_Problem requirements_
Write out the entries once more, exactly as they appear.

_Source records_
>>>>>
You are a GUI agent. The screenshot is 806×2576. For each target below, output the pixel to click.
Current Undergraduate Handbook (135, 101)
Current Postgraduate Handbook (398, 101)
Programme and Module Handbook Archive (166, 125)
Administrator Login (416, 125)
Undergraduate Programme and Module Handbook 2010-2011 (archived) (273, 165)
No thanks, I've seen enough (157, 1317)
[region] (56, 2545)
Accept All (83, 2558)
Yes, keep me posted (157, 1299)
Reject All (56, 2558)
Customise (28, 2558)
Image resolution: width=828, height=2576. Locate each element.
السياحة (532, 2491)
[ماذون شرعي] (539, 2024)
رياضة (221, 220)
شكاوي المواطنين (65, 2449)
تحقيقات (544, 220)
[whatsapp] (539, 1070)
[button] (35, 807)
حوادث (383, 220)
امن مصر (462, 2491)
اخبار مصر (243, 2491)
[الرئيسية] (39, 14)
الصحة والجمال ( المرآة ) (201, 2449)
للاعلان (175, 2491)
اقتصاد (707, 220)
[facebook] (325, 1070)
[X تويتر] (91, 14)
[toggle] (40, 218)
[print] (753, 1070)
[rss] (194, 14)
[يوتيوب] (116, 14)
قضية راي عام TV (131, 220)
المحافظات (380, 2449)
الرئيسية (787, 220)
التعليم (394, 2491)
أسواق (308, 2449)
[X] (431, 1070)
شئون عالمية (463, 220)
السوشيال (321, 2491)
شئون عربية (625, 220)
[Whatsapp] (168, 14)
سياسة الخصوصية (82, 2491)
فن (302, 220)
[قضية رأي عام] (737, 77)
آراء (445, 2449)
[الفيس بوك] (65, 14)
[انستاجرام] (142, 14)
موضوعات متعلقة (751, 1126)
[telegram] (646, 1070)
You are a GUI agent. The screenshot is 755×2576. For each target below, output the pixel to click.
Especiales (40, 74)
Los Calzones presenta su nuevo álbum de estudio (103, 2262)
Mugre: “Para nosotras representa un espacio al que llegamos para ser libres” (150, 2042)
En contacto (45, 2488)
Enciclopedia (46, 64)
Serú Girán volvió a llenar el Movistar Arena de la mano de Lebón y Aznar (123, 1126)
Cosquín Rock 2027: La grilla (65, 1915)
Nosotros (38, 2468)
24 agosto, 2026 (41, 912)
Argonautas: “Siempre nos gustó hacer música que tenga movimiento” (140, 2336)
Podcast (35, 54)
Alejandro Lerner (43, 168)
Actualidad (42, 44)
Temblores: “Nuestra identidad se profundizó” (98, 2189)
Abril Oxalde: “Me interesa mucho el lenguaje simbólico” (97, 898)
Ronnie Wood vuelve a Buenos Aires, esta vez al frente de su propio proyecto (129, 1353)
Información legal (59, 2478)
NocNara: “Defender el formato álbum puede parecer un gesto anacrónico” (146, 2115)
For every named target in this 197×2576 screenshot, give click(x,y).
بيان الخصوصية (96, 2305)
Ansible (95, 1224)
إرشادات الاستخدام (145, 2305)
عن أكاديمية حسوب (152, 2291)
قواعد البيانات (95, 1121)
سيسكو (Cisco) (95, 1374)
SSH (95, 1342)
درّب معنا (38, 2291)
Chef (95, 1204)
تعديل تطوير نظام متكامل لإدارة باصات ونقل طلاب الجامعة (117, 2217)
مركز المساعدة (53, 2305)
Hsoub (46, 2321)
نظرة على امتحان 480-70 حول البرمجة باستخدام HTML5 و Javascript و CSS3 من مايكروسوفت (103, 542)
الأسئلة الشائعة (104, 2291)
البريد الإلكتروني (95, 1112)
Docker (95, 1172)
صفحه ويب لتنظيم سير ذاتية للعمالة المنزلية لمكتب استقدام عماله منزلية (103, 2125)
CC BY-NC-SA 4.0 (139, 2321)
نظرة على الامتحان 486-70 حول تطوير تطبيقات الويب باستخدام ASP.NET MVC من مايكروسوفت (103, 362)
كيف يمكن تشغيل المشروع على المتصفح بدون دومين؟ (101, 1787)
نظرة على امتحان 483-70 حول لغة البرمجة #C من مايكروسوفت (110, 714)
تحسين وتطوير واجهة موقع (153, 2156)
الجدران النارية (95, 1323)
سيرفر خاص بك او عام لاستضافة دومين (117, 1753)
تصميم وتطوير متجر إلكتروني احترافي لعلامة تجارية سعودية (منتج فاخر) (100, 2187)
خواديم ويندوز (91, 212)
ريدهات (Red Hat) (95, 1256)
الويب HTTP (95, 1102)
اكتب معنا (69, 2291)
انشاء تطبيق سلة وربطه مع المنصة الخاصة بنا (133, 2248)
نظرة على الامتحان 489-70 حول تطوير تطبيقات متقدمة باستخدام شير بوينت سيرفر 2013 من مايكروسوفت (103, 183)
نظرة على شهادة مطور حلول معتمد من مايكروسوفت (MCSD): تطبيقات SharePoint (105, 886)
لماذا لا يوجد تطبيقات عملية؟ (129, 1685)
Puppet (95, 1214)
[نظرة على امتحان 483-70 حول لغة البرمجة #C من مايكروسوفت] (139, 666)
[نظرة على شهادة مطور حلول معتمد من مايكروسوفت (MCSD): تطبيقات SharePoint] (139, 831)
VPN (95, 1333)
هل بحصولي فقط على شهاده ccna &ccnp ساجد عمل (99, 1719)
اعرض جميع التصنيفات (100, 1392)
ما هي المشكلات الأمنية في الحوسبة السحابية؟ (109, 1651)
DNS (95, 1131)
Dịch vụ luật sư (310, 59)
<<<<<
_Exercise solution_
You are a GUI agent. The screenshot is 806×2576. For each target below, output the pixel to click.
Current Undergraduate Handbook (135, 101)
Current Postgraduate Handbook (398, 101)
Programme and Module Handbook Archive (166, 125)
Administrator Login (416, 125)
Undergraduate Programme and Module Handbook 2010-2011 (archived) (273, 165)
No thanks, I've seen enough (157, 1317)
[region] (56, 2545)
Accept All (83, 2558)
Yes, keep me posted (157, 1299)
Reject All (56, 2558)
Customise (28, 2558)
Image resolution: width=828, height=2576. Locate each element.
السياحة (532, 2491)
[ماذون شرعي] (539, 2024)
رياضة (221, 220)
شكاوي المواطنين (65, 2449)
تحقيقات (544, 220)
[whatsapp] (539, 1070)
[button] (35, 807)
حوادث (383, 220)
امن مصر (462, 2491)
اخبار مصر (243, 2491)
[الرئيسية] (39, 14)
الصحة والجمال ( المرآة ) (201, 2449)
للاعلان (175, 2491)
اقتصاد (707, 220)
[facebook] (325, 1070)
[X تويتر] (91, 14)
[toggle] (40, 218)
[print] (753, 1070)
[rss] (194, 14)
[يوتيوب] (116, 14)
قضية راي عام TV (131, 220)
المحافظات (380, 2449)
الرئيسية (787, 220)
التعليم (394, 2491)
أسواق (308, 2449)
[X] (431, 1070)
شئون عالمية (463, 220)
السوشيال (321, 2491)
شئون عربية (625, 220)
[Whatsapp] (168, 14)
سياسة الخصوصية (82, 2491)
فن (302, 220)
[قضية رأي عام] (737, 77)
آراء (445, 2449)
[الفيس بوك] (65, 14)
[انستاجرام] (142, 14)
موضوعات متعلقة (751, 1126)
[telegram] (646, 1070)
You are a GUI agent. The screenshot is 755×2576. For each target below, output the pixel to click.
Especiales (40, 74)
Los Calzones presenta su nuevo álbum de estudio (103, 2262)
Mugre: “Para nosotras representa un espacio al que llegamos para ser libres” (150, 2042)
En contacto (45, 2488)
Enciclopedia (46, 64)
Serú Girán volvió a llenar el Movistar Arena de la mano de Lebón y Aznar (123, 1126)
Cosquín Rock 2027: La grilla (65, 1915)
Nosotros (38, 2468)
24 agosto, 2026 (41, 912)
Argonautas: “Siempre nos gustó hacer música que tenga movimiento” (140, 2336)
Podcast (35, 54)
Alejandro Lerner (43, 168)
Actualidad (42, 44)
Temblores: “Nuestra identidad se profundizó” (98, 2189)
Abril Oxalde: “Me interesa mucho el lenguaje simbólico” (97, 898)
Ronnie Wood vuelve a Buenos Aires, esta vez al frente de su propio proyecto (129, 1353)
Información legal (59, 2478)
NocNara: “Defender el formato álbum puede parecer un gesto anacrónico” (146, 2115)
For every named target in this 197×2576 screenshot, give click(x,y).
بيان الخصوصية (96, 2305)
Ansible (95, 1224)
إرشادات الاستخدام (145, 2305)
عن أكاديمية حسوب (152, 2291)
قواعد البيانات (95, 1121)
سيسكو (Cisco) (95, 1374)
SSH (95, 1342)
درّب معنا (38, 2291)
Chef (95, 1204)
تعديل تطوير نظام متكامل لإدارة باصات ونقل طلاب الجامعة (117, 2217)
مركز المساعدة (53, 2305)
Hsoub (46, 2321)
نظرة على امتحان 480-70 حول البرمجة باستخدام HTML5 و Javascript و CSS3 من مايكروسوفت (103, 542)
الأسئلة الشائعة (104, 2291)
البريد الإلكتروني (95, 1112)
Docker (95, 1172)
صفحه ويب لتنظيم سير ذاتية للعمالة المنزلية لمكتب استقدام عماله منزلية (103, 2125)
CC BY-NC-SA 4.0 (139, 2321)
نظرة على الامتحان 486-70 حول تطوير تطبيقات الويب باستخدام ASP.NET MVC من مايكروسوفت (103, 362)
كيف يمكن تشغيل المشروع على المتصفح بدون دومين؟ (101, 1787)
نظرة على امتحان 483-70 حول لغة البرمجة #C من مايكروسوفت (110, 714)
تحسين وتطوير واجهة موقع (153, 2156)
الجدران النارية (95, 1323)
سيرفر خاص بك او عام لاستضافة دومين (117, 1753)
تصميم وتطوير متجر إلكتروني احترافي لعلامة تجارية سعودية (منتج فاخر) (100, 2187)
خواديم ويندوز (91, 212)
ريدهات (Red Hat) (95, 1256)
الويب HTTP (95, 1102)
اكتب معنا (69, 2291)
انشاء تطبيق سلة وربطه مع المنصة الخاصة بنا (133, 2248)
نظرة على الامتحان 489-70 حول تطوير تطبيقات متقدمة باستخدام شير بوينت سيرفر 2013 من مايكروسوفت (103, 183)
نظرة على شهادة مطور حلول معتمد من مايكروسوفت (MCSD): تطبيقات SharePoint (105, 886)
لماذا لا يوجد تطبيقات عملية؟ (129, 1685)
Puppet (95, 1214)
[نظرة على امتحان 483-70 حول لغة البرمجة #C من مايكروسوفت] (139, 666)
[نظرة على شهادة مطور حلول معتمد من مايكروسوفت (MCSD): تطبيقات SharePoint] (139, 831)
VPN (95, 1333)
هل بحصولي فقط على شهاده ccna &ccnp ساجد عمل (99, 1719)
اعرض جميع التصنيفات (100, 1392)
ما هي المشكلات الأمنية في الحوسبة السحابية؟ (109, 1651)
DNS (95, 1131)
Dịch vụ luật sư (310, 59)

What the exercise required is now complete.